De la inexistencia de un país llamado Europa
Los coetáneos compartimos los años, seguramente, en los que la UE que conocemos pueda estar encaminándose a su propia defunción.
Todo lo que se siembra suele germinar y, en la burócrata Europa de la que formamos parte, a saber quién decidió diseñar un modelo de político y de convivencia con fecha de caducidad, determinado por el acontecer y el florecer de los proyectos y decisiones políticas que nos han traído hasta aquí.

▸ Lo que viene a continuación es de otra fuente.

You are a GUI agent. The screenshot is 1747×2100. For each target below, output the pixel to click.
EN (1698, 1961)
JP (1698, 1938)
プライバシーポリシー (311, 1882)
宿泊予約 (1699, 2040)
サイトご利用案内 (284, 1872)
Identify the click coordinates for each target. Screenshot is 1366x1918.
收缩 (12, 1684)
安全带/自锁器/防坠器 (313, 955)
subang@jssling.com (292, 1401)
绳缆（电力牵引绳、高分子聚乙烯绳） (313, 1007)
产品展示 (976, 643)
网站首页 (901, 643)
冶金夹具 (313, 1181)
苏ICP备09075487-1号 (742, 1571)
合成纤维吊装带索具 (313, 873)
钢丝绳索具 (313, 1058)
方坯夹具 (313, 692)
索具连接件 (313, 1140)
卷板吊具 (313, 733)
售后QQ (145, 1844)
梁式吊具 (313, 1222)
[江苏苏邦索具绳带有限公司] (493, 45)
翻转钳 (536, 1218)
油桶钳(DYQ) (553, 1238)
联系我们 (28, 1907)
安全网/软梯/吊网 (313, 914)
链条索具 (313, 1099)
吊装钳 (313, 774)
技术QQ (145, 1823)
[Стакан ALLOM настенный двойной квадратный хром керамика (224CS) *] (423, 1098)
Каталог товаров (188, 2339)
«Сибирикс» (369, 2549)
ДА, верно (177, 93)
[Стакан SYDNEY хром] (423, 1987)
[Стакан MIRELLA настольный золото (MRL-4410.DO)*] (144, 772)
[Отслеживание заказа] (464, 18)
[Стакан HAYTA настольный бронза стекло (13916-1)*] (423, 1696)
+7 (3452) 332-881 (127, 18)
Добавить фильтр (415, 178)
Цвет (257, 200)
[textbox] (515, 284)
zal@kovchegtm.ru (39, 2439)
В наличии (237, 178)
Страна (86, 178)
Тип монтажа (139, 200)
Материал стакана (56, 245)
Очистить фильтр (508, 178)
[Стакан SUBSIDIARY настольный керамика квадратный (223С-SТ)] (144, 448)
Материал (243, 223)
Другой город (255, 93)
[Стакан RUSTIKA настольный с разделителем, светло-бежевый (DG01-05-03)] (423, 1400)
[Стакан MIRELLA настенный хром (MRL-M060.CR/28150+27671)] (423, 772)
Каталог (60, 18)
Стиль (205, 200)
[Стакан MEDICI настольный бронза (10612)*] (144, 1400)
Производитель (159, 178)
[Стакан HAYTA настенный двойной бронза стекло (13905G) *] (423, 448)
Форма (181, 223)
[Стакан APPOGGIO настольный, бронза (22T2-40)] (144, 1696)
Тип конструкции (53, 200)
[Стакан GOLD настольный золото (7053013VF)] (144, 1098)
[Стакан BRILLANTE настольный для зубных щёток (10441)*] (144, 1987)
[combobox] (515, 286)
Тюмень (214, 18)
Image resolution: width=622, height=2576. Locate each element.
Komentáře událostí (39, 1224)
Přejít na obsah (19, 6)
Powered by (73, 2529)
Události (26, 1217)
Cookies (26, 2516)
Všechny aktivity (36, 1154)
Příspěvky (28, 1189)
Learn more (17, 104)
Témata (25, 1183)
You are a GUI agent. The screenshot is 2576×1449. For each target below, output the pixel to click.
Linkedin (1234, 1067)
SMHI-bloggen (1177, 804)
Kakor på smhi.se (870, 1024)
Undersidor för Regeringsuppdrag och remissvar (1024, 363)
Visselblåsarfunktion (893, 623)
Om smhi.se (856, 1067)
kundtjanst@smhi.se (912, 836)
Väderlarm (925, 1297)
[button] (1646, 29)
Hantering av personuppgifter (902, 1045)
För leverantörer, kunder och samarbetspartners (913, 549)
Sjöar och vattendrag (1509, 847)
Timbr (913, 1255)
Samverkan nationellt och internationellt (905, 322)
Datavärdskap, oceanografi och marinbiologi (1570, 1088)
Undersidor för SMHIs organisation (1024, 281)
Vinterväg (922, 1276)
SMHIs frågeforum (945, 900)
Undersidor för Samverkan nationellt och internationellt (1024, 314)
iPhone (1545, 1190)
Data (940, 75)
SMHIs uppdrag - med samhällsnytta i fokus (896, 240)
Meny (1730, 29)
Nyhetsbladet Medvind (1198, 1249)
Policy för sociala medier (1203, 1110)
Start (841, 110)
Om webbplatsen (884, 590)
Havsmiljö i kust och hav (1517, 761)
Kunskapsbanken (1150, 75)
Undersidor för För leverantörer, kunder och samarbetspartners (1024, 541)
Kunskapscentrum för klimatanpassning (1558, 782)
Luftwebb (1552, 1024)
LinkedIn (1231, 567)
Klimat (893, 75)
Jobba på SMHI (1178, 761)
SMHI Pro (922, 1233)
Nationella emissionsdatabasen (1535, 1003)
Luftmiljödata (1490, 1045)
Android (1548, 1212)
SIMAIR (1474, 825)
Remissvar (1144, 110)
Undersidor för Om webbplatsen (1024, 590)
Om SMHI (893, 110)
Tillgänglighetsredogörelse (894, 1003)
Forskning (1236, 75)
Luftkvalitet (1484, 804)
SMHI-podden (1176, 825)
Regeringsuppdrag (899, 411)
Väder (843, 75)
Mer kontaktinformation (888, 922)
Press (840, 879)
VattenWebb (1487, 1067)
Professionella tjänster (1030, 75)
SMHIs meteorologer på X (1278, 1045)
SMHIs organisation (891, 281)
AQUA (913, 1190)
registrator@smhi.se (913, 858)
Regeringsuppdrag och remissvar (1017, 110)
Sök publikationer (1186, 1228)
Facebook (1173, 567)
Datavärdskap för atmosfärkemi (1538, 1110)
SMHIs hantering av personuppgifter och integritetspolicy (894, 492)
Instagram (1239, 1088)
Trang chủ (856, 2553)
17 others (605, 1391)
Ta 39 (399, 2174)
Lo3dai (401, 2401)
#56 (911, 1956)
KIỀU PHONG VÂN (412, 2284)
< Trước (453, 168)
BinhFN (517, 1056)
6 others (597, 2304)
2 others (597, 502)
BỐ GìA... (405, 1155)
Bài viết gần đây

El bienintencionado modelo europeo, como su homónimo, el ruinoso sistema autonómico español, hace aguas allá donde quieras que pongas la mirada. No se ha librado de ninguno de los defectos que padecen sus países miembros. El anhelado deseo de los Estados Unidos de Europa, al que desde el siglo XIX venían aspirando intelectuales y estadistas, ve cómo la polilla de incompetencia ha ido derruyendo las bases actuales de aquellas decimonónicas aspiraciones.
Basta mirar a España, a Portugal, a Bélgica o a Alemania, etc., y tantos defectos hallen, encontrarán su extrapolación proporcional en este supranacional ente que anda, a día de hoy, pidiendo respiración asistida so pena de implosionar, bajo la batuta de unos socios que rehuirán la asunción de responsabilidades apenas llegado el momento, la experiencia nos alumbra.
Porque de nada escapa: corrupción, hundimiento económico, indefensión de fronteras (los mismos que favorecen la inmigración, ahora la quieren arreglar), aparición del grupo BRICS, que sume aún más la opinión europea en la irrelevancia perdida entre bloques.
Porque esos Estados Unidos europeos, en su origen, procedieron en sentido contrario al que pretendieron imitar, los americanos, que primero generaron la Nación y después se dieron un estado. Aquí la inexistencia de un sentimiento de pertenencia a un país llamado Europa es un hecho. Tal vez sí disfrutemos de un Estado administrativo, jerarquizado y con un organigrama mastodóntico (eso que no falte), generado a base de desnudar de soberanía a los estados componentes, de privar de sus propias competencias a los Estados miembros, y de ambicionar ese sentimiento de identidad europea a base de invertir en ideologías que jamás contribuyeron a conformar país alguno. Pero eso, reitero, no son pilares para el arraigo de ninguna nación. Falta fondo, sobran ornamentación y floripondios. Como también sobran políticos que, como decía, se postulan a proveernos de la solución a los problemas que ellos mismo provocaron.
La inmigración ilegal, el destrozo en el sector primario europeo, la incapacidad de defender el modo de vida europeo, renunciando a las raíces de nuestra civilización, esas que arraigan en el derecho romano y en el cristianismo, todo ello ha sido puesto en la picota de la experimentación política que, en vez de apostar por la promoción de lo nuestro, se dedicó en las manos de los de siempre durante las últimas décadas, a importar de todo aquello que, en vez de complementar nuestra sociedad, se aproxima y llega con la intención de reemplazarnos.
No digo que renunciemos a Europa. Al contrario. Es nuestro deber procurar recuperarla, desmontar andamiajes extraños, y condicionar la presencia y estancia aquí de ajenos a nuestra cultura al respeto hacia la misma. Y dotarnos de ese texto que nos identifique como europeos y persuada, con toda la fuerza de nuestra ley, a aquel que permita el allanamiento de nuestro Viejo Continente.